Numerosi sono i connazionali, è vero, che frequentano il Kenya; molti vi lavorano e gran parte dei villaggi turistici sono a gestione italiana; ma la storia secolare dimostra che Malindi è in continua evoluzione, fin dai tempi del Sultano di Zanzibar, che definì “magico” questo posto. Ora, le autorità e i nativi hanno ben capito che il turismo rende molto di più della pesca o delle coltivazioni di caucciù.

Anche a Malindi è arrivato il progresso. In passato circolavano solo biciclette e poche auto (inglesi); oggi il traffico è caotico: auto e fuoristrada giapponesi, affiancati da numeroso moto. La vera icona sono i “Tuc-Tuc”, i noti tre-ruote Piaggio/Mahindra: impossibile sapere quanti ne circolino a Malindi, ma in ogni ora del giorno o della notte, ce n'è sempre uno pronto a trasportarci dove vogliamo.
I kenyani sono gente semplice, dignitosa, ma sono divisi in decine di etnie che condizionano l'intero tessuto sociale del Kenya.

Qui, il tribalismo, è fenomeno devastante, che non coinvolge soltanto differenze somatiche, ma anche (e soprattutto) usanze, numeri, comportamenti, caratteri e religione. Se il paese, ricco di risorse naturali, non soffrisse di tribalismo, potrebbe crescere maggiormente...

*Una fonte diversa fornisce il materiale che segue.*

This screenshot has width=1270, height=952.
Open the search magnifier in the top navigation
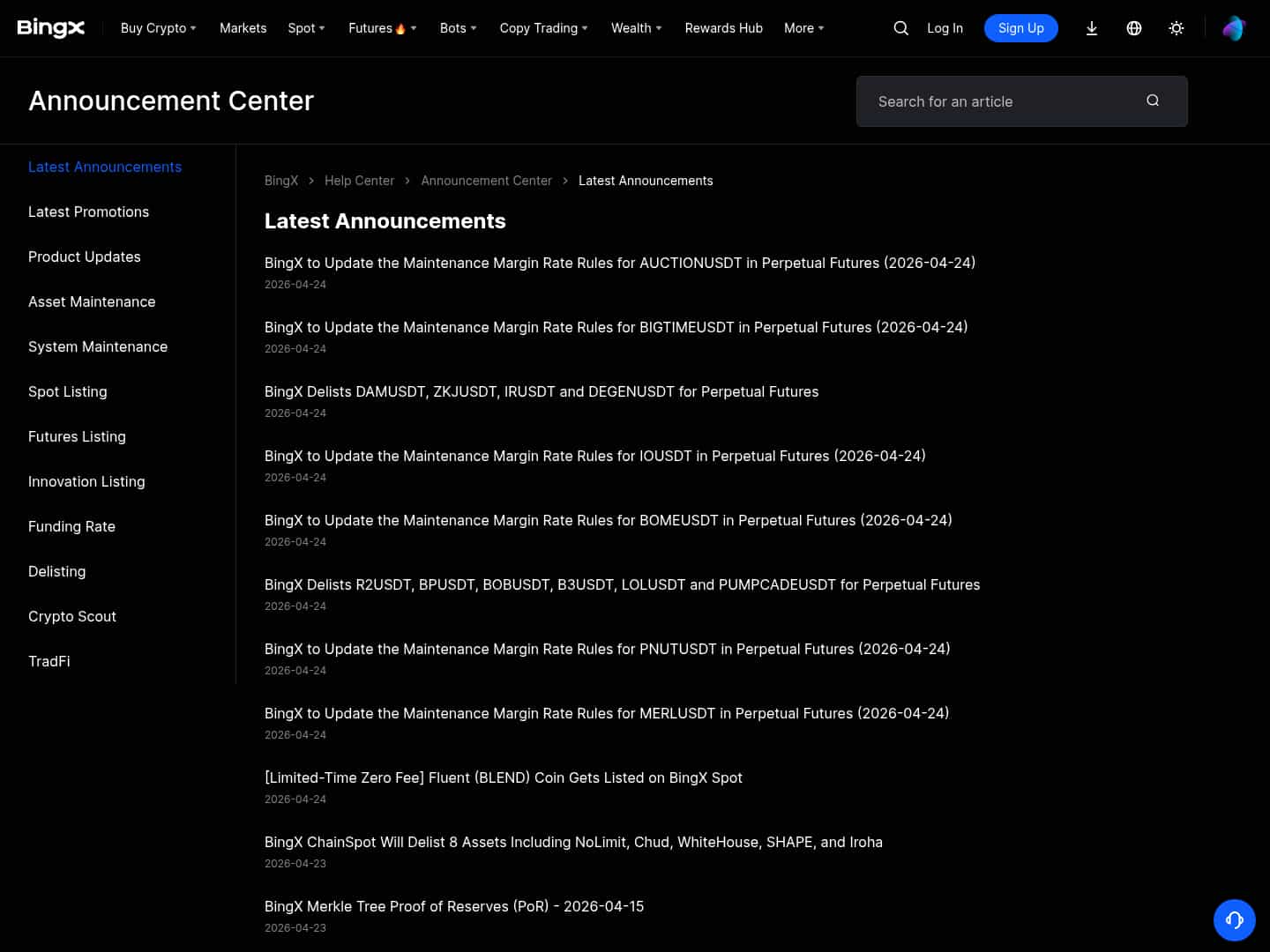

Assai interessante, comunque, girare per Malindi e i villaggi locali e fotografare (dopo averlo chiesto con rispetto) i colori sgargianti dei vestiti, i mercati, la gente e la bellezza dei bambini. Qui non conta la tecnica fotografica, ma solo l'istinto e la capacità del fotografo di cogliere i momenti più significativi.

Nel nostro grande libro, fresco di stampa – intitolato, ovviamente, “Milele KENYA” – abbiamo puntato su questi elementi. La nostra ricerca, corredata da fotografie di forte impatto emotivo, è stata quella di non fare il classico libro sugli animali africani, ma di descrivere con immagini il Kenya, oggi.

Luci e ombre di questo paese che amiamo. La savana non ha l'esclusiva, ma abbiamo inserito anche l'oceano, i safari, la gente, Malindi, la costa e tutto ciò che parla del Kenya nel terzo millennio.

Nel testimoniare, dal vivo, l'articolato mosaico e i mutamenti che il Kenya offre, oggi, al viaggiatore in cerca di stimoli e conoscenza, abbiamo, però, avuto un problema: selezionare il meglio fra le migliaia di foto, tutte da noi ritenute irrinunciabili.
Ancora una volta abbiamo scelto la via delle emozioni: ogni foto vuole trasmettere al lettore suggestioni forti. Pur se la complessità di questo paese non può essere confinata in un libro, ci auguriamo che chi vedrà le fotografie che corrono nelle pagine, provi le stesse emozioni che abbiamo provato noi mentre le scattavamo.